First, a bit of history. Lo, the first French genderless pronoun, was coined in 1765 by Joachim Faiguet de Villeneuve. It wasn’t until 1841 that an American, Francis A. Brewster, got into the pronoun coining game. Brewster wasn’t particularly “woke”—he was a recent Yale MD who didn’t like the work, wrote a widely-ignored grammar book, and wound up selling insurance. Not the profile of your typical 19th-century progressive. But Brewster did coin E, the first gender-neutral English pronoun, a word meant to include both women and men, though—and this is tantalizing—Brewster called his new pronoun not common-gender or gender-neutral, but “masculor feminine,” from a Latin word meaning ‘hermaphrodite.’
Brewster’s use of masculor feminine is surely the first hint at fluid gender reference in an English grammar book, so maybe Dr. Brewster was just a little bit woke after all. In contrast, MS Woke seems to be asleep on the job. The utility parses was as a helping verb and advises me to call Brewster “waking” instead of “woke.” But that’s wrong. Woke is an adjective, and was is the main verb, not an auxiliary. The passage about Brewster ends with this sentence (not shown in the image above): “Brewster did quit doctoring—he wound up selling insurance.” Here Word makes another category error, objecting to my use of wound up, saying “these words work best when connected by a hyphen.” O Word, do pardon me, wound up is a verb, not a noun.
So much, then, for Word’s “Grammar & Refinements.” Its suggestions are neither grammatical nor refined.
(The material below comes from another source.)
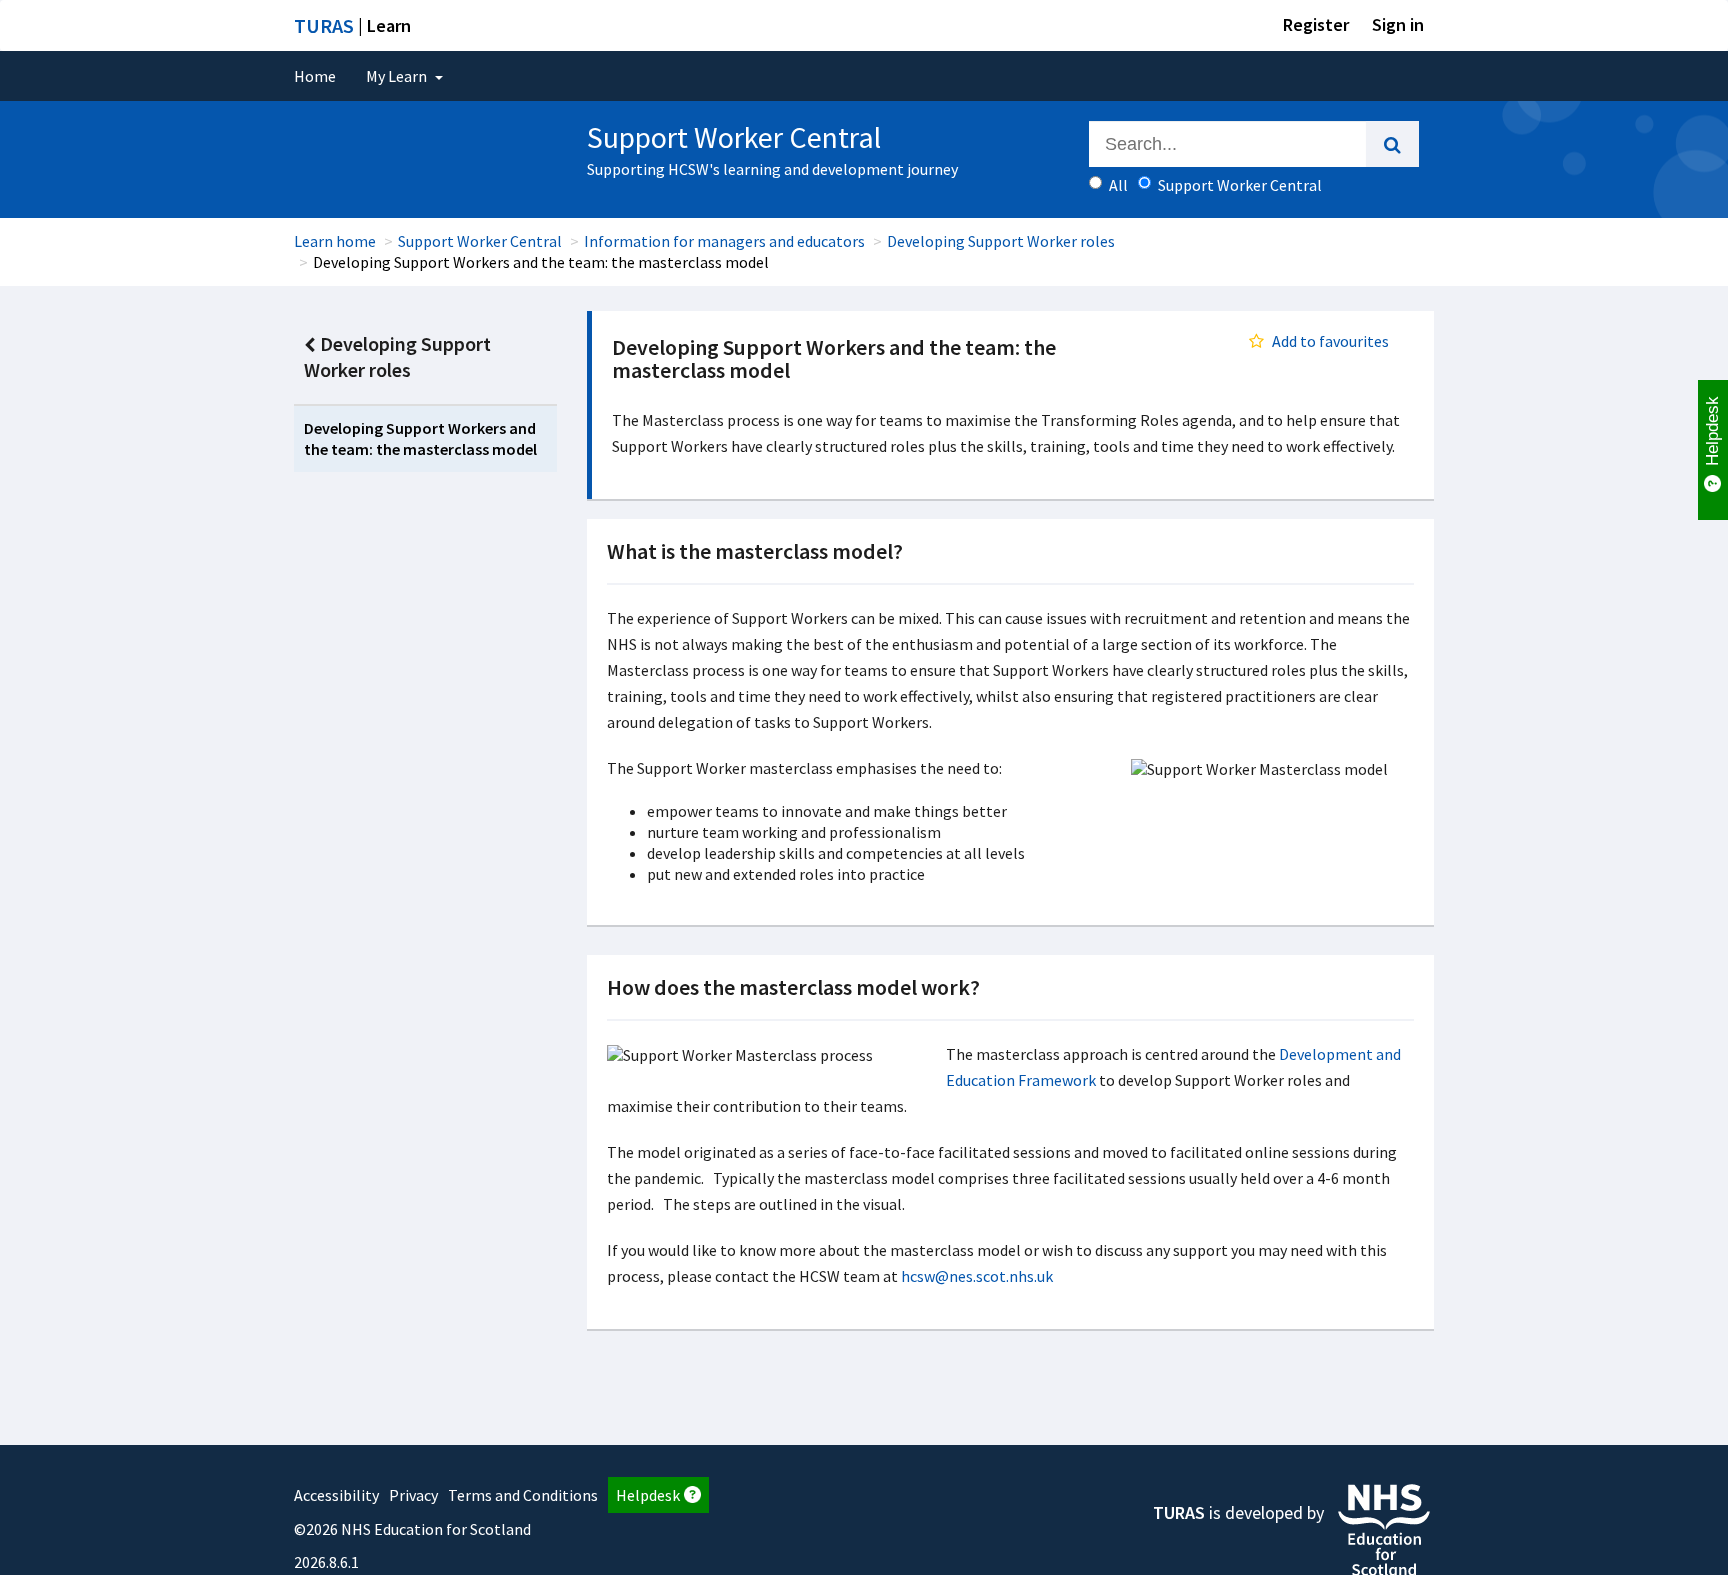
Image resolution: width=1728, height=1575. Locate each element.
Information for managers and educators (724, 241)
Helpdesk (648, 1495)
Inclusive language is a big issue today, as it has been at various times in the past. Remember the debates over Ms., chair, and waitron in the 1970s? The continual shifts in neutral terms to describe racial, ethnic, and religious groups? Shifting terms to describe physical and psychological illness and abilities? Inclusive language has always been controversial, and today some staunch conservatives charge that it’s a form of thought-control. But language that excludes can be even more controlling. It's certainly more offensive. Yes, the explicit goal of some writers is to be offensive—Have I offended everyone? is a staple of in-your-face stand-up comedy. But no writer wants to be inadvertently offensive, and that’s where sensitivity reading helps the most.
So I’m all for sensitivity reading. I just don’t think Microsoft Word is sensitive enough to do that. Sorry if I’ve offended anyone in Redmond or on the internets.